The findings also help directly quantify the detrimental effects of poor diet on cellular metabolism, which Karin says could be used to guide public health messaging related to fatty liver disease.

“A poor diet, based on fast food, can be as dangerous as cigarettes in the long term,” Karin said. “People need to understand that a poor diet does more than just alter a person’s aesthetic appearance. They can fundamentally change the way our cells function, down to their DNA.

Reference: “FBP1 controls the progression of liver cancer from senescent MASH hepatocytes” by Li Gu, Yahui Zhu, Shuvro P. Nandi, Maiya Lee, Kosuke Watari, Breanna Bareng, Masafumi Ohira, Yuxiao Liu, Sadatsugu Sakane, Rodrigo Carlessi, Consuelo Sauceda, Debanjan Dhar, Souradipta Ganguly, Mojgan Hosseini, Marcos G. Teneche, Peter D. Adams, David J. Gonzalez, Tatiana Kisseleva, The Liver Cancer Collaborative, Janina EE Tirnitz-Parker, M. Celeste Simon, Ludmil B. Alexandrov and Michael Karin, December 32, 2024, Nature.
DOI: 10.1038/s41586-024-08317-9

Study co-authors include Li Gu, Yahui Zhu, Shuvro Nandi, Maiya Lee, Kosuke Watari, Breanna Bareng, Masafumi Ohira, Yuxiao Liu, Sadatsugu Sakane, Debanjan Dhar, Souradipta Ganguly, Mojgan Hosseini, Tatiana Kisseleva and Ludmil Alexandrov at UC. San Diego School of Medicine (Alexandrov is also a professor at the Jacobs School of Engineering at UC San Diego), Rodrigo Carlessi, The Liver Cancer Collaborative and Janina Tirnitz-Parker of the Curtin Health Innovation Research Institute, Consuelo Sauceda and David Gonzalez of the Skaggs School of Pharmacy and Pharmaceutical Sciences at UC San Diego, Marcos Teneche and Peter Adams at Sanford Burnham Prebys, and M. Celeste Simon at the Cancer Research Institute of the Abramson family.

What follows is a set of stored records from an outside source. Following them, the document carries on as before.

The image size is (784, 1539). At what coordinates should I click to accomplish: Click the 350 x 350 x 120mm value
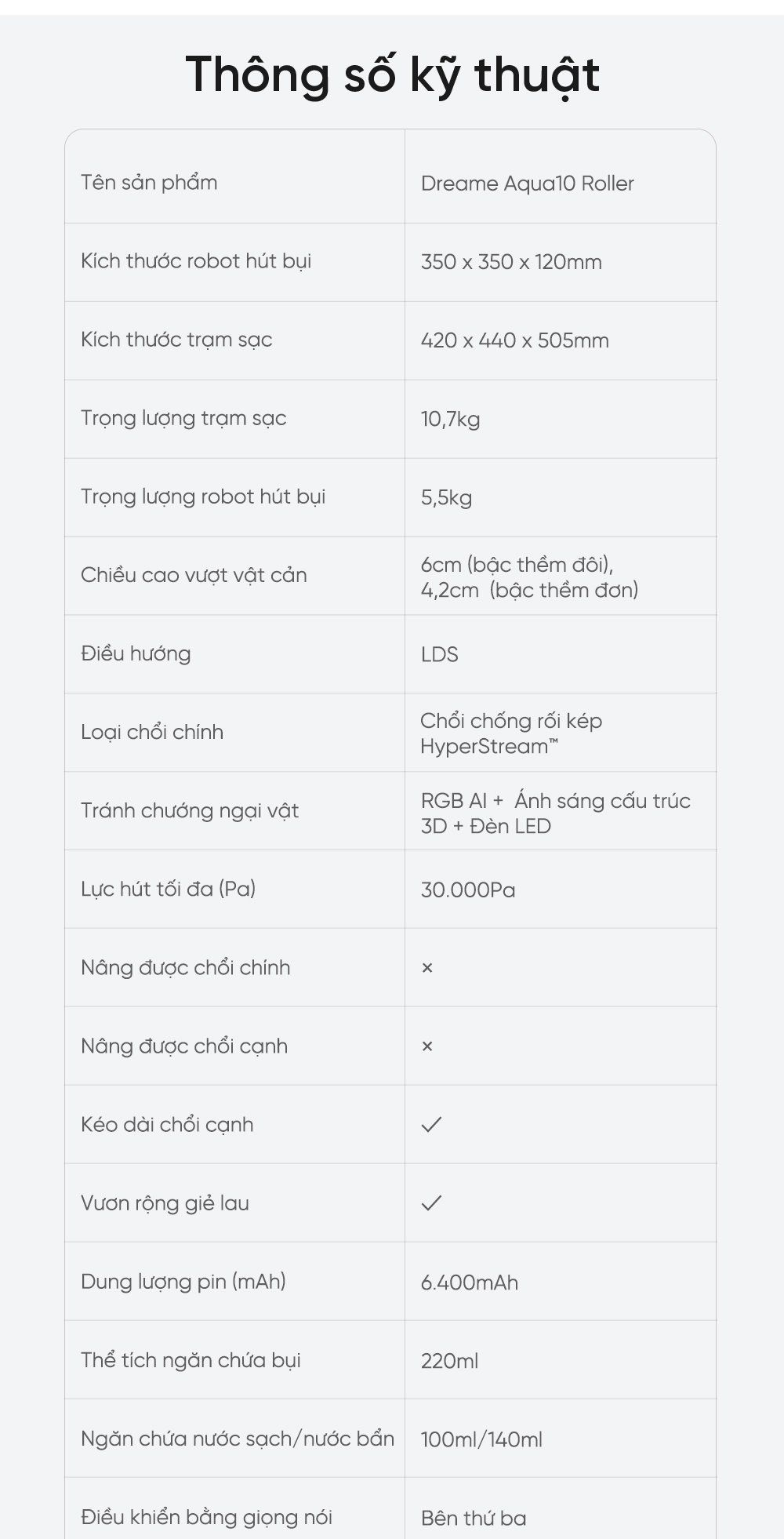511,262
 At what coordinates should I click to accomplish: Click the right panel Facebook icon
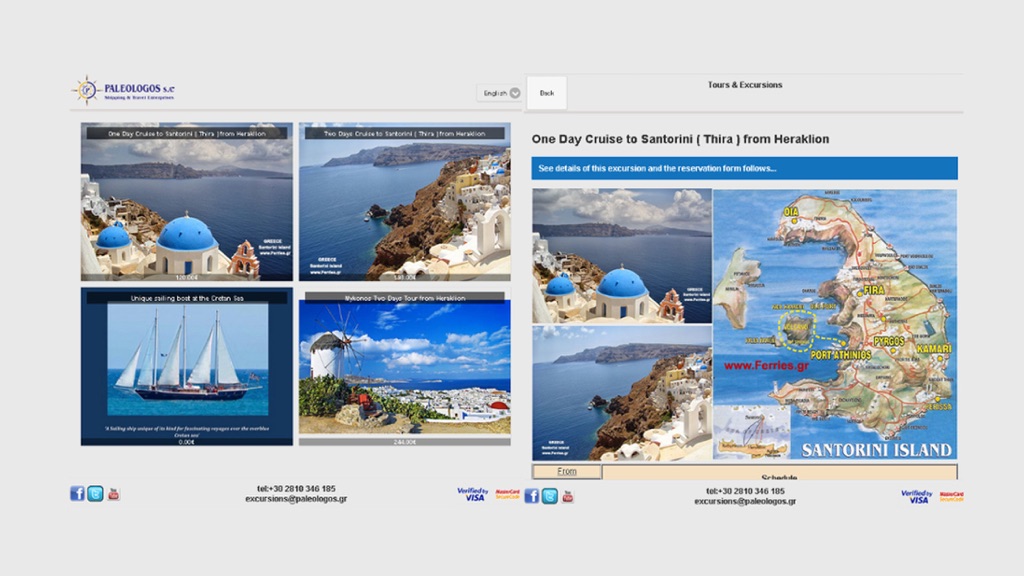(x=532, y=496)
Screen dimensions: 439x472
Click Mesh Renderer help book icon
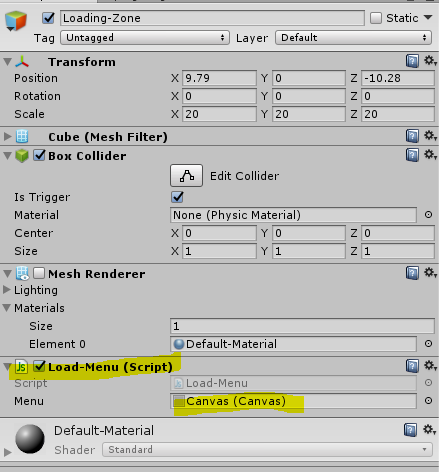(x=412, y=273)
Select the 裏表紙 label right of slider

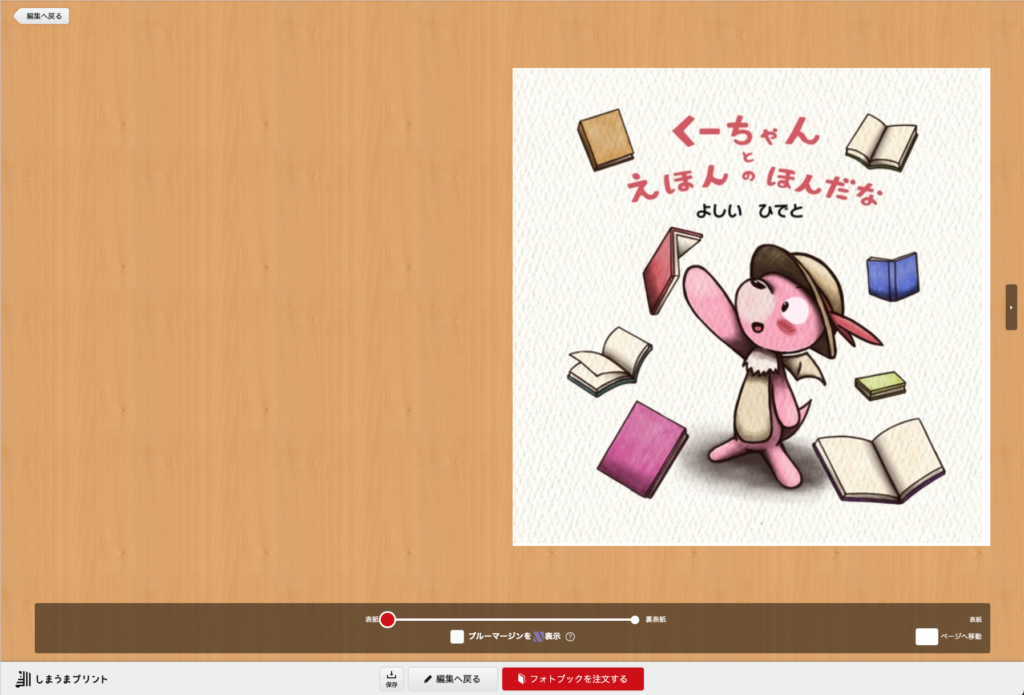coord(655,620)
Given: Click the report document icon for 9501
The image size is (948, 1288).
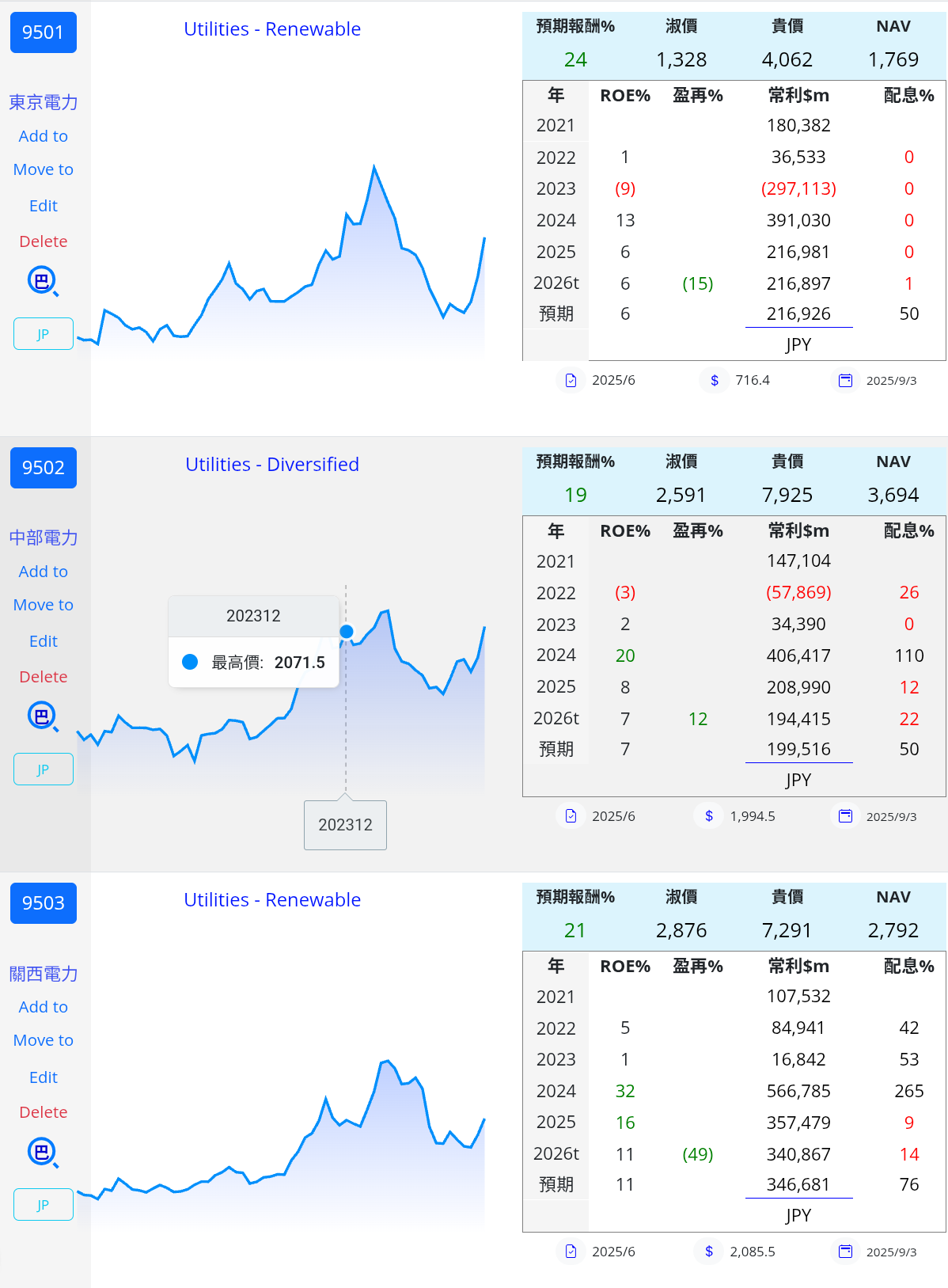Looking at the screenshot, I should tap(571, 380).
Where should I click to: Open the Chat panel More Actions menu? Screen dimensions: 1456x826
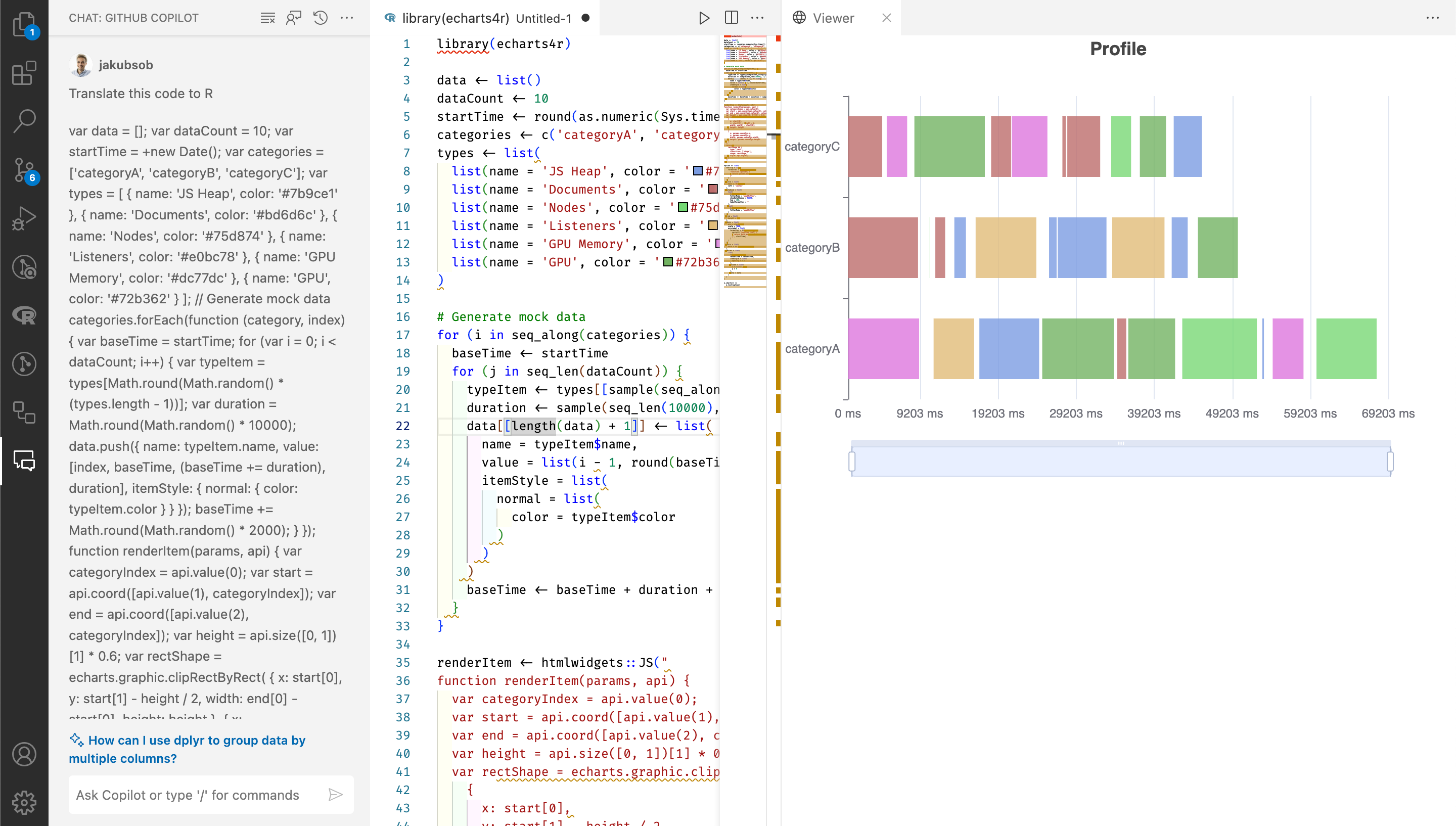(347, 18)
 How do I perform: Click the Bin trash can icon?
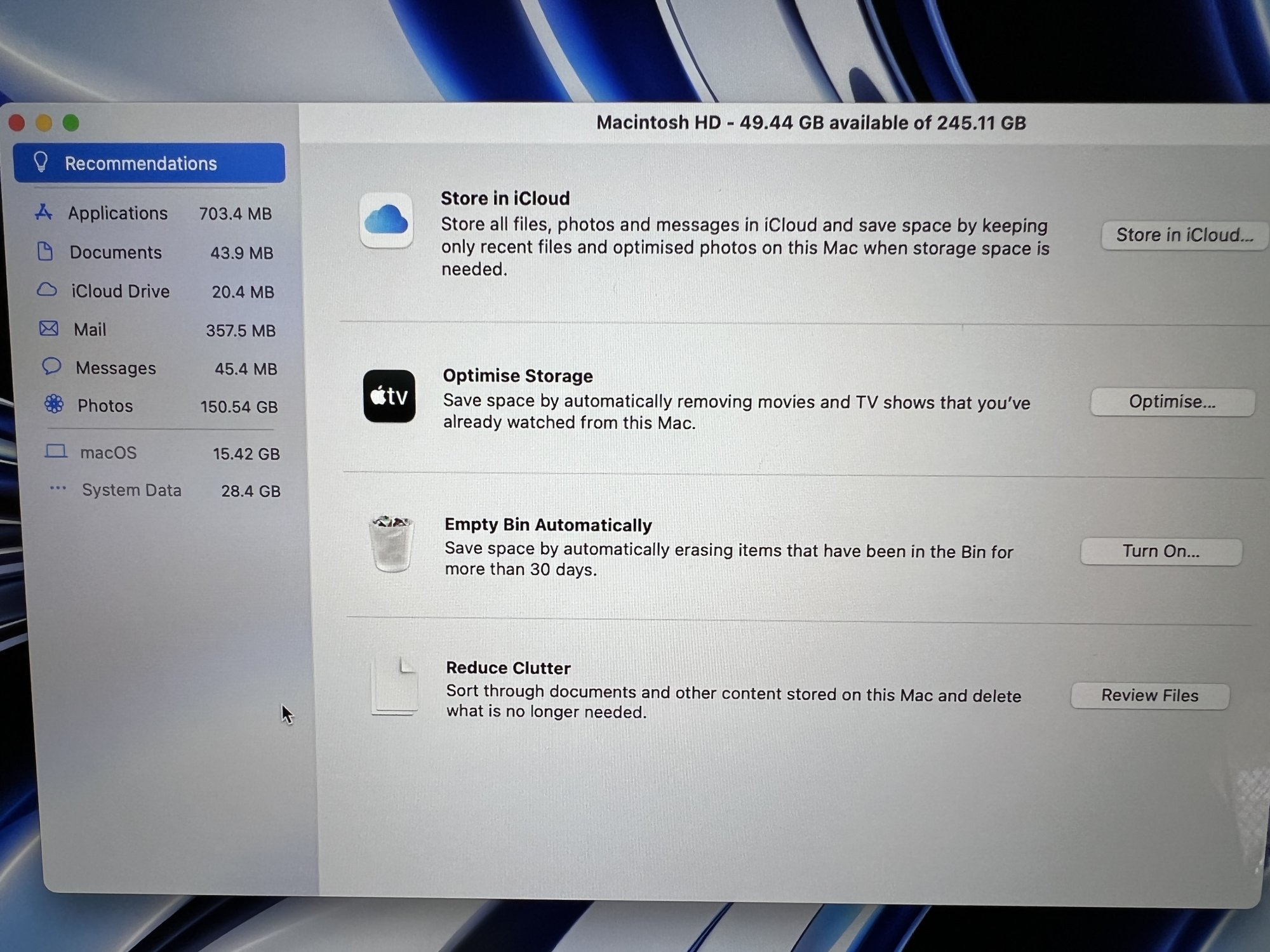(x=391, y=543)
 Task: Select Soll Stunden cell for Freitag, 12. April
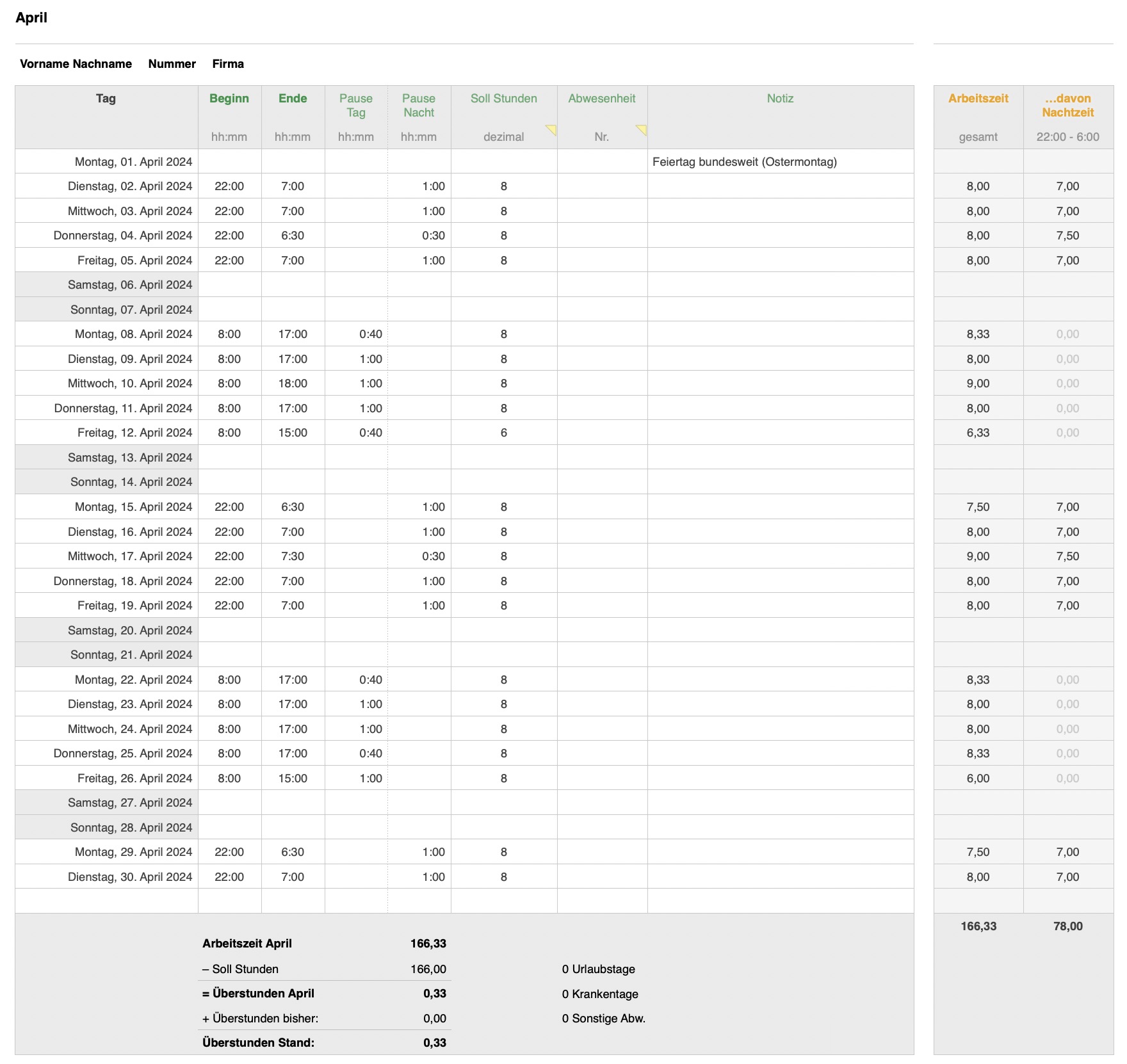[x=503, y=433]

After completing their training at UC San Diego, Li Gu and Yahui Zhu completed one of the key experiments in their laboratory at West China Hospital in Chengdu, PRC.

This study was funded in part by the

” data-gt-translate-attributes=”({“attribute=”” tabindex=”0″ role=”link”>National Institutes of Health (grants R01DK120714, R01DK133448, R01CA234128, R01CA281784, P01CA281819, R01DK133448, R35CA220483, DK099205, (R01ES030993, R01ES032547, R01CA269919).